Top of PASSAGE TO READ
Information Theory

Information Theoretic SPIs Overview

The pairwise measures that we employ from information theory are either intended to operate on serially independent observations (e.g., joint entropy and mutual information) or bivariate time series (e.g., transfer entropy and stochastic interaction). We primarily use v1.6.1 of the Java Information Dynamics Toolkit, which allows us to compute differential entropy, mutual information, and transfer entropy, in order to construct many information-theoretic measures. A density estimation is required to compute information-theoretic measures, and in this work we use four different estimators:

The Gaussian-distribution model (denoted by modifier gaussian) assumes a linear-Gaussian multivariate, where the measure is derived from the cross-covariance matrix.
Kernel estimation (kernel) uses a box kernel method with a specific kernel width (default width of 0.5 standard deviations (denoted by the modifier W-0.5).
The Kozachenko–Leonenko technique (kozachenko) is a nearest-neighbour approach that is suitable when measures can only be constructed using entropy or joint entropy (not mutual information).
The Kraskov–Stögbauer-Grassberger (KSG) technique (ksg) combines nearest-neighbour estimators for mutual information based measures (default of four nearest neighbours, indicated by modifier NN-4). The KSG estimator is effectively a combination of multiple Kozachenko estimators that includes techniques to remove a bias that is introduced by taking the difference between two differential entropy estimates.

An alternative approach to using the continuous estimators above would be to discretise each observation (e.g., through binning) and use a discrete estimator; however, discrete estimators are known to be heavily dependent on the discretisation size.

Density estimates for mutual information (and related measures) are biased by the autocorrelation present in individual signals. A common solution to reduce bias in nonlinear estimators (like the KSG technique) is to use dynamic correlation exclusion (also known as a Theiler window), which excludes any data points within a given time window from the density estimate and avoids oversampling. The window size should be large enough to render observations included in the density estimate uncorrelated (sometimes called the “autocorrelation time”); here, we set the window as the product of the autocorrelation functions of both time series (a heuristic for the autocorrelation time based on Bartlett’s formula). The DCE modifier indicates that the Theiler window is used for the KSG estimator.
Bottom of PASSAGE TO READ
Top of SUPPLIED MATERIAL
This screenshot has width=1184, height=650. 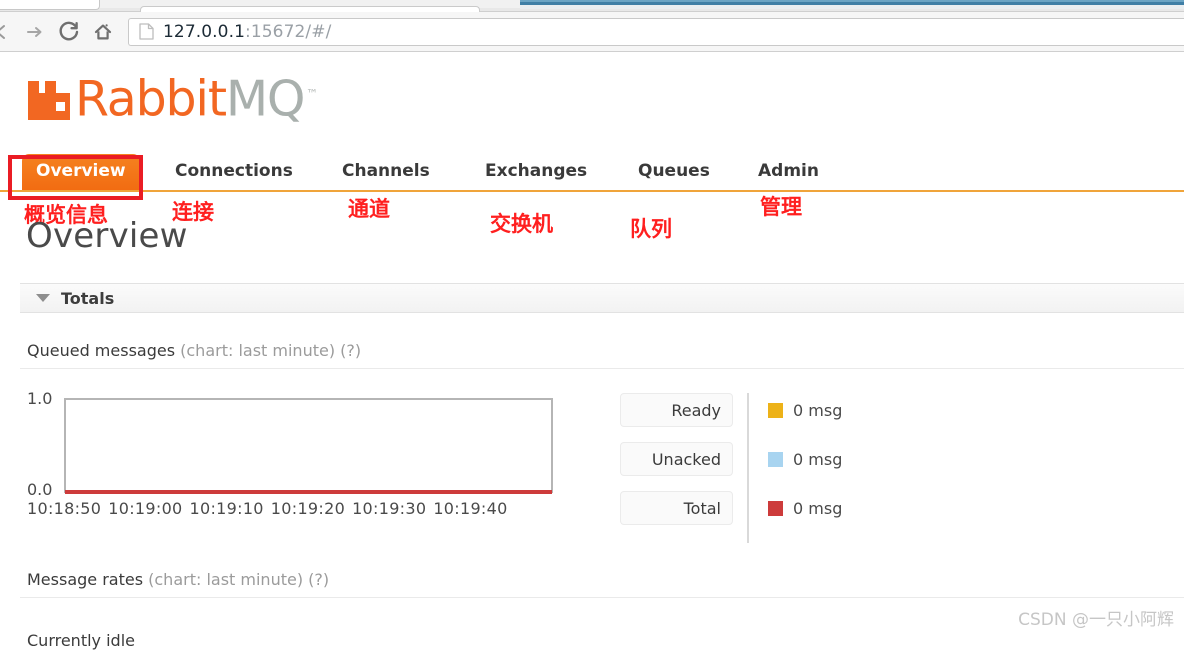 I want to click on x-tick-0: 10:18:50, so click(x=64, y=508).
Bottom of SUPPLIED MATERIAL
__REQUIRED WORK__:
• 1. In the information theory text, which version of the Java Information Dynamics Toolkit is primarily used?
• 2. List every density estimator the information theory text says is used in this work.
• 3. Please write out the information theory text from "Kernel estimation (kernel)" up to and including "(not mutual information).", switching "box kernel" to "Gaussian kernel".

__EXPECTED RESULTS__:
• 1. Version 1.6.1 (v1.6.1).

• 2.
- The Gaussian-distribution model (gaussian)
- Kernel estimation (kernel)
- The Kozachenko–Leonenko technique (kozachenko)
- The Kraskov–Stögbauer-Grassberger technique (ksg)

• 3.
Kernel estimation (kernel) uses a Gaussian kernel method with a specific kernel width (default width of 0.5 standard deviations (denoted by the modifier W-0.5).
The Kozachenko–Leonenko technique (kozachenko) is a nearest-neighbour approach that is suitable when measures can only be constructed using entropy or joint entropy (not mutual information).